So basically your passive 500hz highpass xovers that you got is useless.


----------



## OldSchoolAudioandVideo (Nov 14, 2011)

This is also if you actually have a amp that can even high pass at 500hz. Some dont. And some dont high pass at 80 Hz.

Would help even more to know the amp model and speaker models so we can maybe design a passive/active system for you


----------



## analogrocker (Aug 1, 2009)

OldSchoolAudioandVideo said:


> So basically your passive 500hz highpass xovers that you got is useless.
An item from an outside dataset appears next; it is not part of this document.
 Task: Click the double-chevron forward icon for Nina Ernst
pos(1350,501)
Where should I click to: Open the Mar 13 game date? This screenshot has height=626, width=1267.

Well according to the specs of the 2-way passive xover I plan on using, it says the following:



> Frequency ranges:
> 
> Midrange - 500Hz-3.5KHz
> *
> Tweeter - 4.5KHz-20KHz


If I am reading that correctly, it means that it high passes the midrange at 500 Hz and the tweeter at 4.5 kHz. If that's the case, then I should be able to do what I want. I just want to send a 1.5 kHz signal to the passive and let it handle the rest. As long as the midrange gets 1.5 kHz up to the tweeter cut-off, that's all I care about.

BTW, I am intentionally trying to have my midbasses play up high. I don't want to cross them low.


----------



## OldSchoolAudioandVideo (Nov 14, 2011)

Ok great. then that passive will do fine. Not many passives will do a bandpass.
So just connect it and go. No need to even use the amps xover on those 2 channels. the passive got that under control. Switch that xover on those 2 channnels OFF

As for the 8... you will just have an almost full range 8. If you cut it off at 80hz high pass from the amp then it will play EVERYTHING on up and that wont sound to good but it will work.


----------



## snyderd758 (Feb 21, 2011)

they are additive the hertz and the slopes.why are you using a passive with an active? Toss the passive and use the crossover in the amp you will have more tuning ability. You also lose power with the passive.


----------



## nick650 (Feb 7, 2011)

Here is what I do. My Zed has crossover and so does my MS-8.

When I want quality: I turn off my HPF on my Zed and run the normal 18dB slope of 72Hz.

When I want loudness: I turn on my HPF on my Zed at 55 Hz 24dB slope. This effectively is -18dB at 36 and 41.25 at -12dB. So you see my low end is GONE from my driver. If you add this up it would be roughly -26dB at around 38Hz.


----------



## OldSchoolAudioandVideo (Nov 14, 2011)

snyderd758 said:


> they are additive the hertz and the slopes.why are you using a passive with an active? Toss the passive and use the crossover in the amp you will have more tuning ability. You also lose power with the passive.


They are additive? WTH?


----------



## nick650 (Feb 7, 2011)

Slopes are not hertz buddy.


----------



## BuickGN (May 29, 2009)

Worst thread ever.


----------



## OldSchoolAudioandVideo (Nov 14, 2011)

BuickGN said:


> Worst thread ever.


yea its pretty bad..


----------